§ **Data in this exercise**:
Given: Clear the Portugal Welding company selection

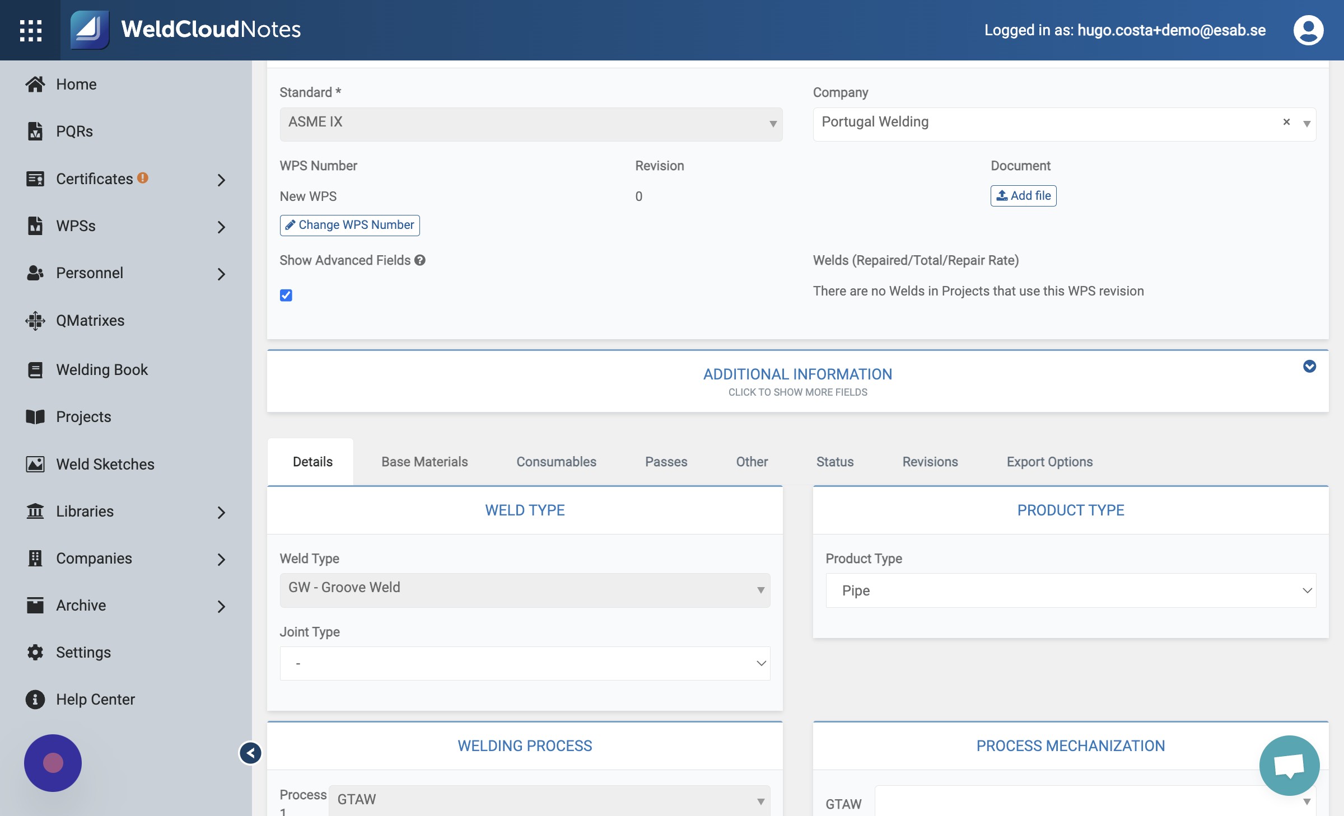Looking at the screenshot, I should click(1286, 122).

==

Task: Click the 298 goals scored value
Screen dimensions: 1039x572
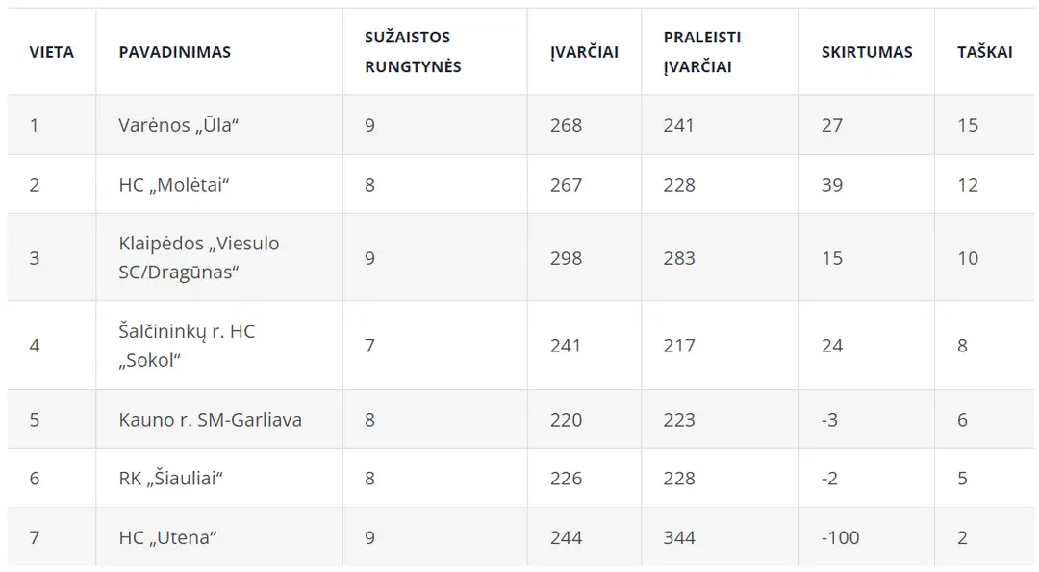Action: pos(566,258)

--

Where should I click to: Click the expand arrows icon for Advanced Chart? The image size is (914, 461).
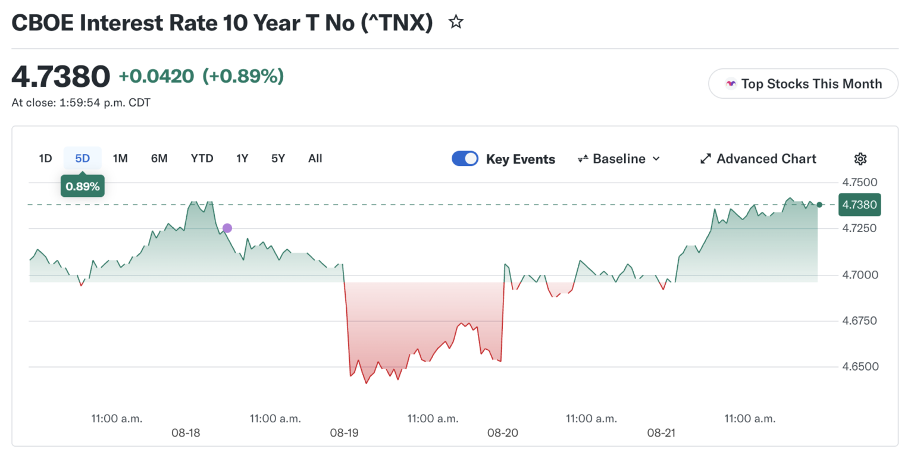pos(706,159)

§ **Problem statement**:
Reproduce the lines between the line containing "Task: Click the 298 goals scored value" and the line containing "Action: pos(566,258)", inclusive, adding 129 to every coordinate in the answers and omitting the pictures.

§ **Correct output**:
Task: Click the 298 goals scored value
Screen dimensions: 1039x572
Action: pos(695,387)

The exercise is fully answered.